No, it's not. The Llama 3 Community License Agreement is not an open source license. Open source licenses need to meet the criteria of the only widely accepted definition of "open source", and that's the one formulated by the OSI [0]. This license has multiple restrictions on use and distribution which make it not open source. I know Facebook keeps calling this stuff open source, maybe in order to get all the good will that open source branding gets you, but that doesn't make it true. It's like a company calling their candy vegan while listing one its ingredients as pork-based gelatin. No matter how many times the company advertises that their product is vegan, it's not, because it doesn't meet the definition of vegan.
There are more licenses than just MIT that are "open source". GPL, BSD, MIT, Apache, some of the Creative Commons licenses, etc. MIT has become the defacto default though
These discussions (ie, everything that follows here) would be much easier if the crowd insisting on the OSI definition of open source would capitalize Open Source.
In English, proper nouns are capitalized.
"Open" and "source" are both very normal English words. English speakers have "the right" to use them according to their own perspective and with personal context. It's the difference between referring to a blue tooth, and Bluetooth, or to an apple store or an Apple store.
This isn't helpful. The community defers to the OSI's definition because it captures what they care about.
We've seen people try to deceptively describe non-OSS projects as open source, and no doubt we will continue to see it. Thankfully the community (including Hacker News) is quick to call it out, and to insist on not cheapening the term.
This is one the topics that just keeps turning up:
Unless a registered trademark is involved (spoiler: it's not) no one, whether part of a so-called "community" or not, has any authority to gatekeep or dictate the terms under which a generic phrase like "open source" can be used.
Neither of those usages relate to IT, they both are about sources of intelligence (espionage). Even if they were, the OSI definition won, nobody is using the definitions from 1995 CIA or the 1996 InfoConWar book in the realm of IT, not even Facebook.
The community has the authority to complain about companies mis-labelling their pork products as vegan, even if nobody has a registered trademark on the term vegan. Would you tell people to shut up about that case because they don't have a registered trademark? Likewise, the community has authority to complain about Meta/Facebook mis-labelling code as open source even when they put restrictions on usage. It's not gate-keeping or dictatorship to complain about being misled or being lied to.
The OSI was created about 20 years ago and defined and popularized the term open source. Their definition has been widely accepted over that period.
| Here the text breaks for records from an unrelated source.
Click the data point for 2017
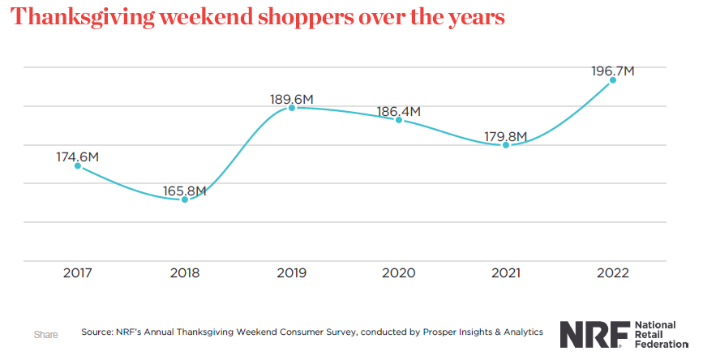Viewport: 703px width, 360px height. pyautogui.click(x=78, y=165)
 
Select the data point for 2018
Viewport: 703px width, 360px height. pyautogui.click(x=185, y=199)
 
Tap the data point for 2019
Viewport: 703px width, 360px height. pyautogui.click(x=292, y=107)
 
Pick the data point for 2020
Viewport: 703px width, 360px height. pyautogui.click(x=399, y=119)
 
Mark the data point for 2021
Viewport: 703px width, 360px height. pyautogui.click(x=506, y=144)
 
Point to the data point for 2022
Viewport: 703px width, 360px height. pyautogui.click(x=613, y=79)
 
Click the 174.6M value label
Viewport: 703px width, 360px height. pyautogui.click(x=78, y=156)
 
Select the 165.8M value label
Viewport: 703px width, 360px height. pyautogui.click(x=185, y=191)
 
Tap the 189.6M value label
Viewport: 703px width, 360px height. pyautogui.click(x=292, y=99)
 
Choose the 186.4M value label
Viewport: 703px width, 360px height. pyautogui.click(x=399, y=111)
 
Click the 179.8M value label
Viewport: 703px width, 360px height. pyautogui.click(x=506, y=136)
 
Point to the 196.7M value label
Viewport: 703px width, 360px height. pyautogui.click(x=613, y=71)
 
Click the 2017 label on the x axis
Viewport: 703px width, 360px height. pyautogui.click(x=78, y=273)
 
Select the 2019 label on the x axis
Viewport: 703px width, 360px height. pyautogui.click(x=292, y=273)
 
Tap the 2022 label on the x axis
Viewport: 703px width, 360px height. pyautogui.click(x=613, y=273)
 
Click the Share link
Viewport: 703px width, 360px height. pyautogui.click(x=45, y=334)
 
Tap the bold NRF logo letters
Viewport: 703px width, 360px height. pyautogui.click(x=592, y=333)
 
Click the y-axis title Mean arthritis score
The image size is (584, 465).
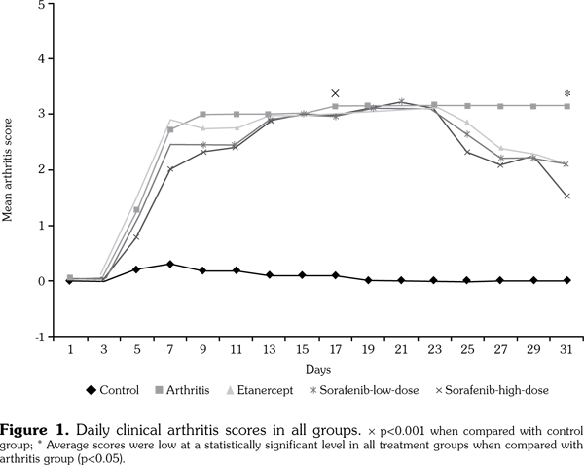tap(10, 168)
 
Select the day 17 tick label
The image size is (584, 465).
tap(336, 347)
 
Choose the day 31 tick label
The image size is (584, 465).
tap(567, 347)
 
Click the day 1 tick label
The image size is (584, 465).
tap(70, 347)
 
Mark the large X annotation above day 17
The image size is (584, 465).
tap(336, 93)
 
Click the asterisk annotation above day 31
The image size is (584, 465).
tap(567, 94)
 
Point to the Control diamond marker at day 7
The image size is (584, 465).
tap(169, 264)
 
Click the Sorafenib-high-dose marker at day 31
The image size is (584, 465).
tap(567, 196)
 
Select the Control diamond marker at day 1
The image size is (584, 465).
tap(70, 280)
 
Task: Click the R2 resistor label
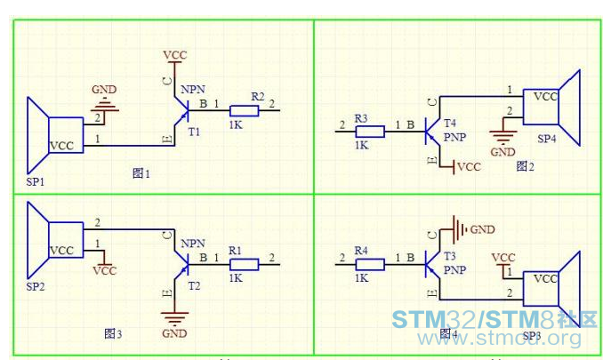257,95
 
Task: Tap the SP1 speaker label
36,182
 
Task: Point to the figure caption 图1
141,173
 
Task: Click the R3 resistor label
361,118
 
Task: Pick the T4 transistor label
449,123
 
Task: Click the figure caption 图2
524,166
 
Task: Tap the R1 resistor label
236,252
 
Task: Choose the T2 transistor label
195,286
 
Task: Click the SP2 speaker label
36,287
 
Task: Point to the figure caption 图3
113,333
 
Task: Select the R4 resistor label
361,252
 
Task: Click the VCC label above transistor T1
175,55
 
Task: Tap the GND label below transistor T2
174,333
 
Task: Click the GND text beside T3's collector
482,228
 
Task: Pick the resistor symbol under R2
245,111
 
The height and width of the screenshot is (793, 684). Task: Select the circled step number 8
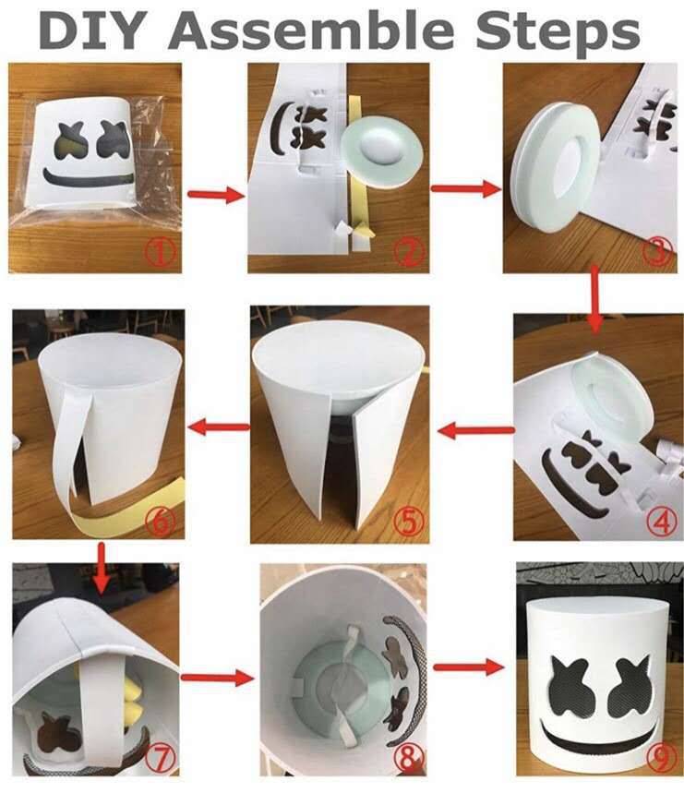pos(407,758)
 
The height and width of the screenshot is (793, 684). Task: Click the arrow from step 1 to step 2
pos(213,195)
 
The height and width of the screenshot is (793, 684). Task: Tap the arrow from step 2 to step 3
pos(459,188)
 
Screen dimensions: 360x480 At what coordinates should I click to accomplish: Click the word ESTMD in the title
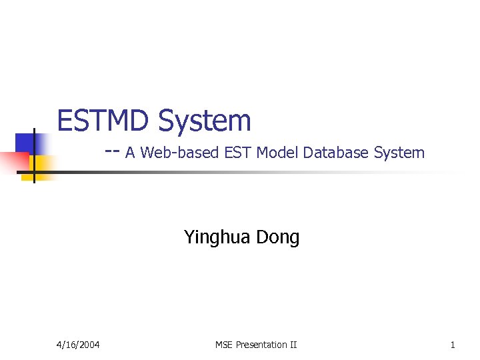[x=105, y=121]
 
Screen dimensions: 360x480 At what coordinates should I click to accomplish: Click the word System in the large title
[x=205, y=121]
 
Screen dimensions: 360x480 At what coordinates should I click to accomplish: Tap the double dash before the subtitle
[x=112, y=151]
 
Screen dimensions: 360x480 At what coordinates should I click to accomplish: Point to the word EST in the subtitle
[x=237, y=153]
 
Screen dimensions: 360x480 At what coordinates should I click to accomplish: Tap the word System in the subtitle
[x=399, y=153]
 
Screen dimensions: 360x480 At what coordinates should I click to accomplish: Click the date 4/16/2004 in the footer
[x=77, y=345]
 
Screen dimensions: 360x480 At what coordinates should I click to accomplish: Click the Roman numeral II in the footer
[x=293, y=345]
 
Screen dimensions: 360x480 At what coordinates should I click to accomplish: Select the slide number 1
[x=453, y=345]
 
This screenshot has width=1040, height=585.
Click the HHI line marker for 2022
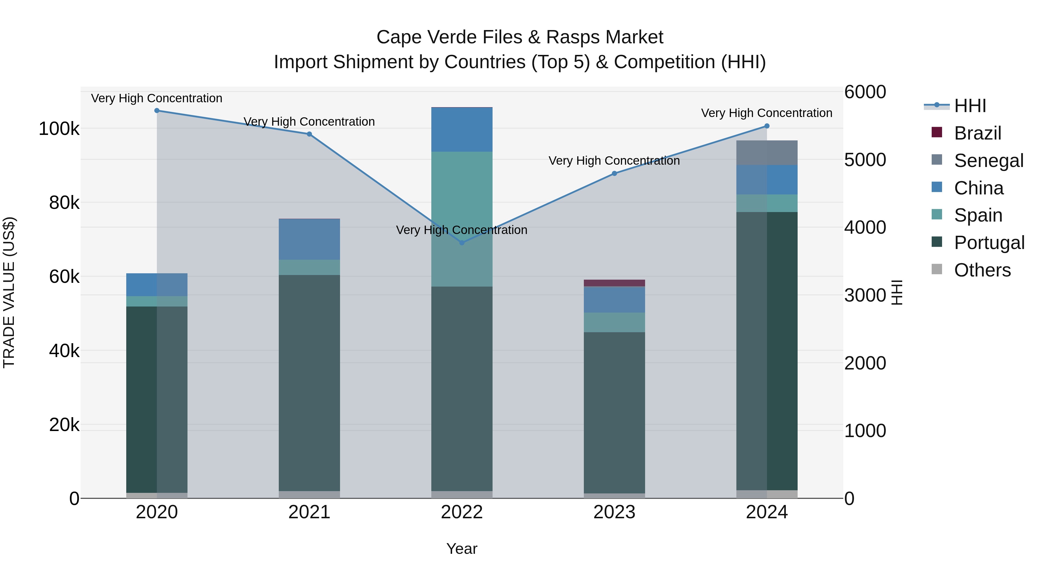pyautogui.click(x=462, y=243)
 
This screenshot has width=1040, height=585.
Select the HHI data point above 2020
pyautogui.click(x=157, y=111)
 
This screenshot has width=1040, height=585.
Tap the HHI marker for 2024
pyautogui.click(x=767, y=126)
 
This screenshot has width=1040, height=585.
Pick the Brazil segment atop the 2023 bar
pyautogui.click(x=614, y=283)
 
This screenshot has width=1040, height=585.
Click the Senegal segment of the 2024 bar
pyautogui.click(x=767, y=153)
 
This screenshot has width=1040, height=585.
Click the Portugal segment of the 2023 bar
pyautogui.click(x=614, y=412)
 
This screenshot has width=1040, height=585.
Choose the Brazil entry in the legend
pyautogui.click(x=977, y=133)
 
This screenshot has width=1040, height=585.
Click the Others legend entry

Recently, companies are trying to market things as open source when in reality, they fail to adhere to the definition.
I think we should not let these companies change the meaning of the term, which means it's important to explain every time they try to seem more open than they are.
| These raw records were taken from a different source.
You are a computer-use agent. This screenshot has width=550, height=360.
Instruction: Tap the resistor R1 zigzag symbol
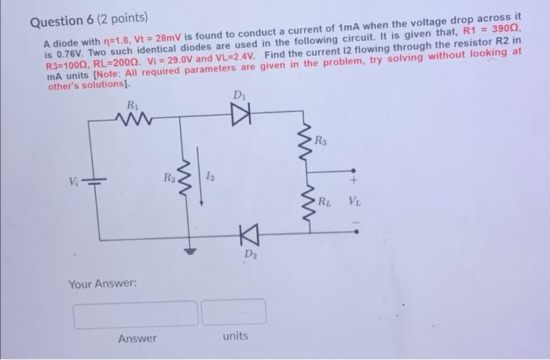(130, 119)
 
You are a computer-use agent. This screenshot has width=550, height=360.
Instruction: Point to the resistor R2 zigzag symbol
(189, 178)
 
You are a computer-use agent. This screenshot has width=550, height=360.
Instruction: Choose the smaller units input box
(233, 312)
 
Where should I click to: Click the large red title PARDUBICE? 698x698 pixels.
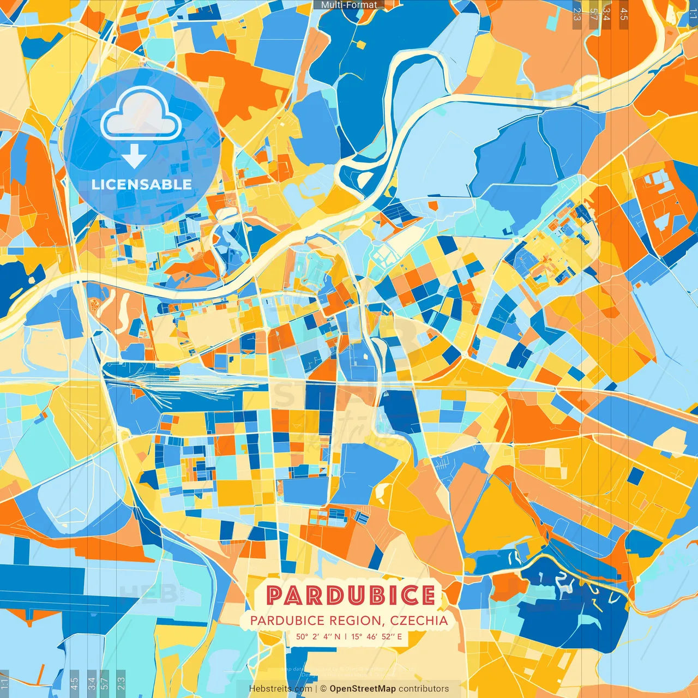pyautogui.click(x=351, y=595)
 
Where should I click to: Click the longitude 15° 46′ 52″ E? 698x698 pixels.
pyautogui.click(x=376, y=636)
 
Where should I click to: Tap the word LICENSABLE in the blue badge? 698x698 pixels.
pyautogui.click(x=141, y=184)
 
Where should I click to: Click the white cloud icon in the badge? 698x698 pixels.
pyautogui.click(x=141, y=115)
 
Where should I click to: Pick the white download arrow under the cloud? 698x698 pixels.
pyautogui.click(x=134, y=157)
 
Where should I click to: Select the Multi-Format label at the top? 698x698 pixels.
pyautogui.click(x=349, y=5)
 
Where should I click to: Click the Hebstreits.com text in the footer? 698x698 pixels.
pyautogui.click(x=280, y=689)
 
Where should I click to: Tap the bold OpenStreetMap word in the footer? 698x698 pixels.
pyautogui.click(x=362, y=689)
Yeah a lot of people here seem to not understand that PyTorch really does make model definitions that simple, and that has everything you need to resume back-propagation. Not to mention PyTorch itself being open-sourced by Meta.
That said the LLama-license doesn't meet strict definitions of OS, and I bet they have internal tooling for datacenter-scale training that's not represented here.
Source available means you can see the source, but not modify it. This is kinda the opposite, you can modify the model, but you don't see all the details of its creation.
> Source available means you can see the source, but not modify it.
No, it doesn't mean that. To quote the page I linked, emphasis mine,
> Source-available software is software released through a source code distribution model that includes arrangements where the source can be viewed, and in some cases modified, but without necessarily meeting the criteria to be called open-source. The licenses associated with the offerings range from allowing code to be viewed for reference to allowing code to be modified and redistributed for both commercial and non-commercial purposes.
> This is kinda the opposite, you can modify the model, but you don't see all the details of its creation.
That's not the training code, just the inference code. The training code, running on thousands of high-end H100 servers, is surely much more complex. They also don't open-source the dataset, or the code they used for data scraping/filtering/etc.
It's not the "inference code", its the code that specifies the architecture of the model and loads the model. The "inference code" is mostly the model, and the model is not legible to a human reader.
Maybe someday open source models will be possible, but we will need much better interpretability tools so we can generate the source code from the model. In most software projects you write the source as a specification that is then used by the computer to implement the software, but in this case the process is reversed.
[0] - https://opensource.org/osd